- **Task goal**
Set down each record exactly. Omit the pictures.

━━━━━ Material for the task

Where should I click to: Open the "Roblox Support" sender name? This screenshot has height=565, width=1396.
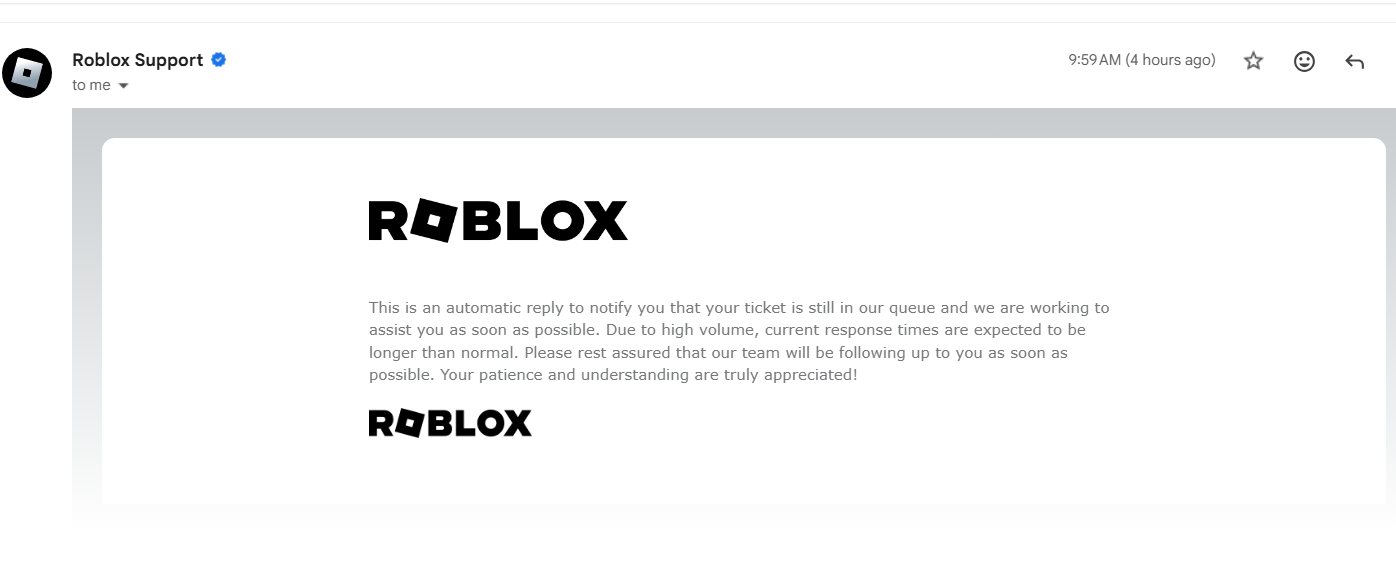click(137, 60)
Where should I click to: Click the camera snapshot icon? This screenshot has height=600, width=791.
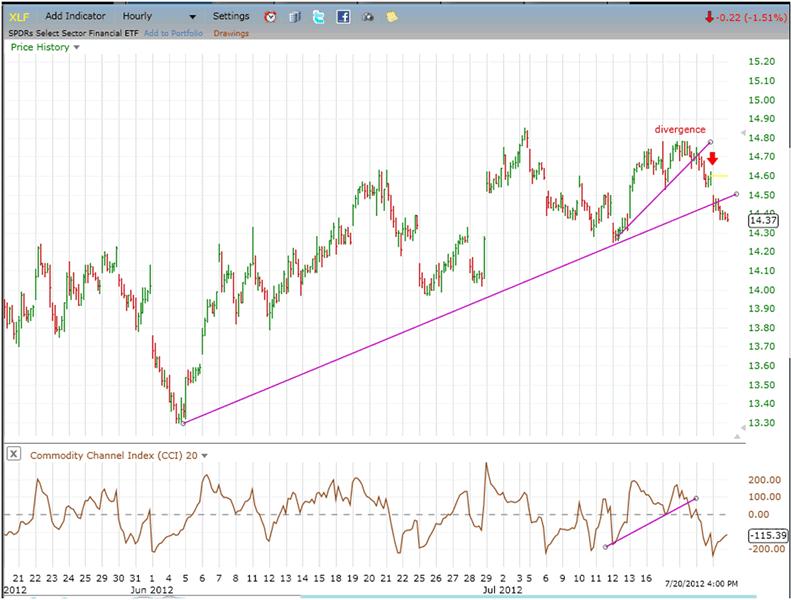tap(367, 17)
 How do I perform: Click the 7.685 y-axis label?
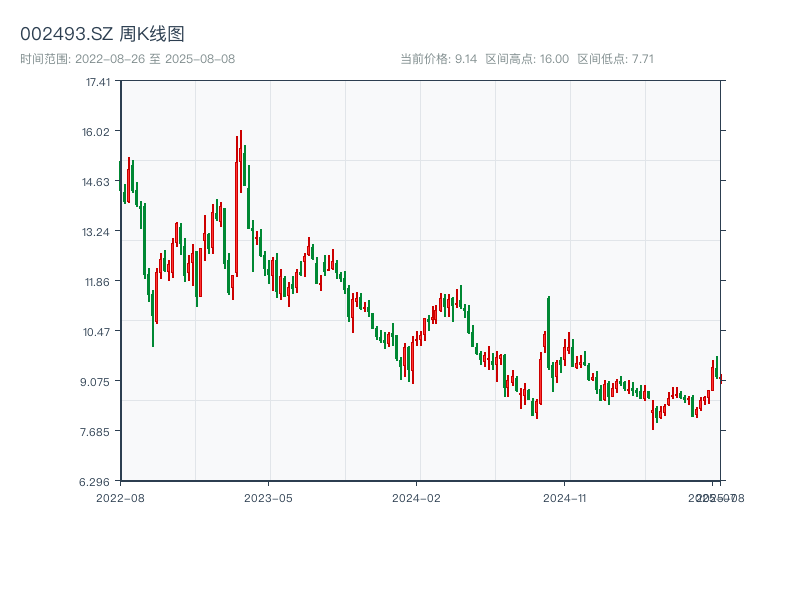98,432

━━━━━━━━━━

- **Exercise response**
Where should I click to: Open the "Roblox Support" sender name? This screenshot has height=565, width=1396.
click(137, 60)
Where should I click to: Click the camera snapshot icon? This screenshot has height=600, width=791.
tap(367, 17)
 How do I perform: Click the 7.685 y-axis label?
98,432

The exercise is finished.